Inflation & stock market
A good collaboration between the monetary and fiscal authorities has been safeguarding the price dynamics.
We can see this as important gimmick that creates an important shock-breaker towards the bumpy road ahead. Heads up!
The composite index remains stagnant and poses a downward trend given the fundamental shock from the GDP and the interest rate. Winter is coming folks!
Although this is not part of the original Silverian model, infrastructure development is a very important variable for the incumbent.
Physical infrastructure such as roads, bridges and electricity will provide steadiness and assuredness in attracting Foreign Direct Investment.
In other words, good infrastructure will only lead to a sustainable inter trade and investment.
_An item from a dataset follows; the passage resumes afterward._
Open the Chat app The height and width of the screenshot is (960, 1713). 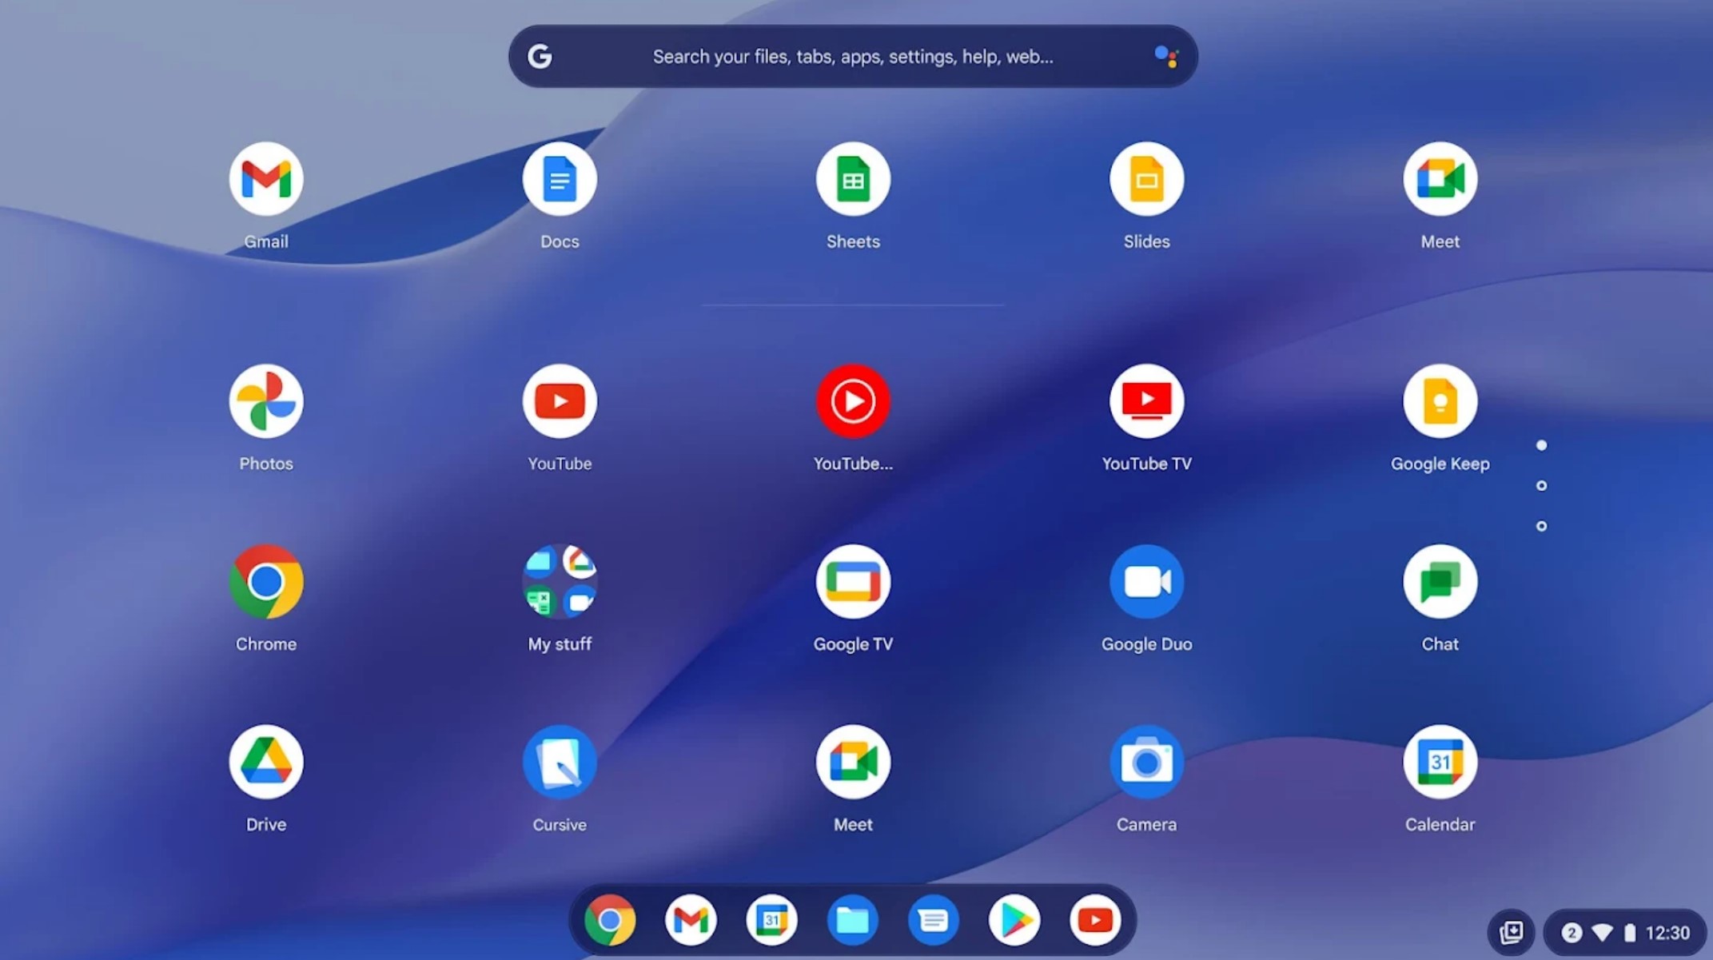pyautogui.click(x=1440, y=583)
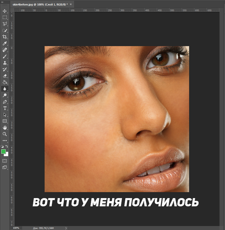
Task: Open the Edit Toolbar three-dots menu
Action: [x=5, y=140]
Should Indonesia seeks to achieve sustainable growth, it should at least solve the latent problems of undeveloped infrastructure.
The work of the government is posing a positive signal towards future investors.
All in all, the incumbent’s efforts to bring the Indonesian economy to a positive path is not unprecedented, before but it had not been effectively done before.
The principles of a good macroeconomic framework are credibility, flexibility, and political legitimation.
The rule of law could create credibility if the rule is widely known and well understood by the public.
With credibility, it will be easier to handle any economic turbulence with the policy instrument that is controlled by the economic authority.
Credibility could function more when there is a transparent and an accountable framework in which strengthens political legitimation.
Effective policy would merge up if the policy makers have the ability to react promptly in every unprecedented shock.
Credible policy makers are those who make the policy with respect for transparency.
With high level transparency, any economic shock would be easily diminished. Without transparency, every policy with regards to economic target and fiscal rule would become obsolete since the public could not compare between the target and the realisation.
Moreover, the political legitimation would become very important since the policies being made should reflect national consensus. This in turn creates balance of power and also general responsibilities which could reduce the negative effect from uncoordinated policy.
So, who will win the election? Hard to tell!
Fithra Faisal Hastiadi is a Faculty Member of FEB UI (University of Indonesia’s School of Economics and Business) and an alumnus of the Australia-Indonesia Leaders Program.